Ahmad Al Faqi Al Mahdi, a former teacher, had pleaded guilty and expressed remorse for his role in overseeing the destruction of nine mausoleums and a mosque door by pickax-wielding rebels in June and July of 2012.
His trial, which opened Aug. 22, was a landmark for the International Criminal Court, which has struggled to bring suspects to justice since its establishment in 2002. It was the tribunal's first conviction for destruction of religious buildings or historic monuments, and the first guilty verdict delivered against a Muslim extremist.
U.N. Secretary-General Ban Ki-moon welcomed the court's ruling as "an important step forward in the fight against impunity in Mali," according to a statement released by Ban's spokesman.
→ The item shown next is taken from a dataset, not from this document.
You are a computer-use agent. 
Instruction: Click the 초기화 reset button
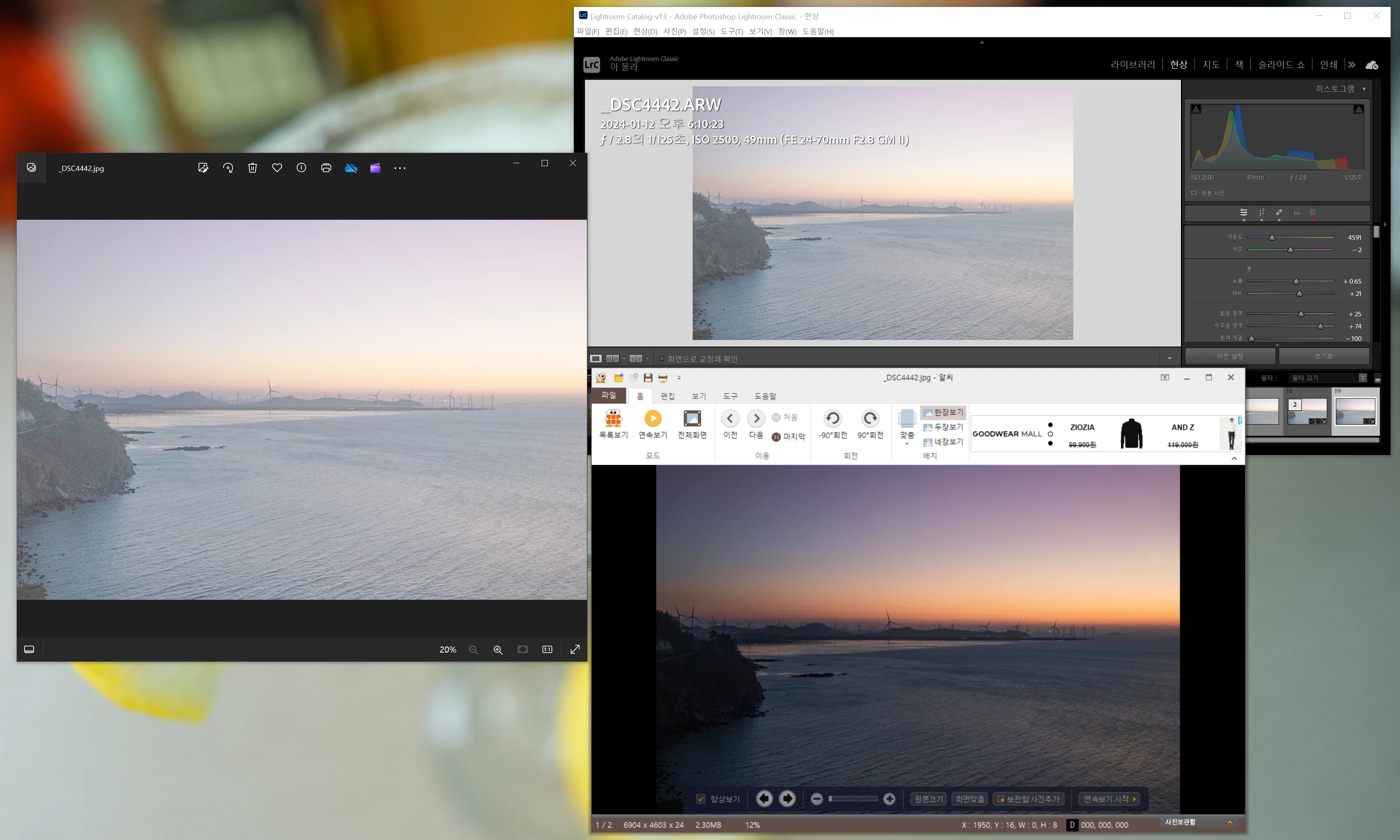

Al-Qaida-linked rebels occupied the fabled Saharan city of Timbuktu in 2012 and enforced a strict interpretation of Islamic law that included destruction of the historic mud-brick tombs they considered idolatrous. Al Mahdi was leader of one of the "morality brigades" set up by Timbuktu's new rulers.
ICC prosecutors said Al Mahdi was a member of Ansar Eddine, an Islamic extremist group with links to al-Qaida that held power in northern Mali in 2012. The militants were driven out after nearly a year by French forces, which arrested Al Mahdi in 2014 in neighboring Niger.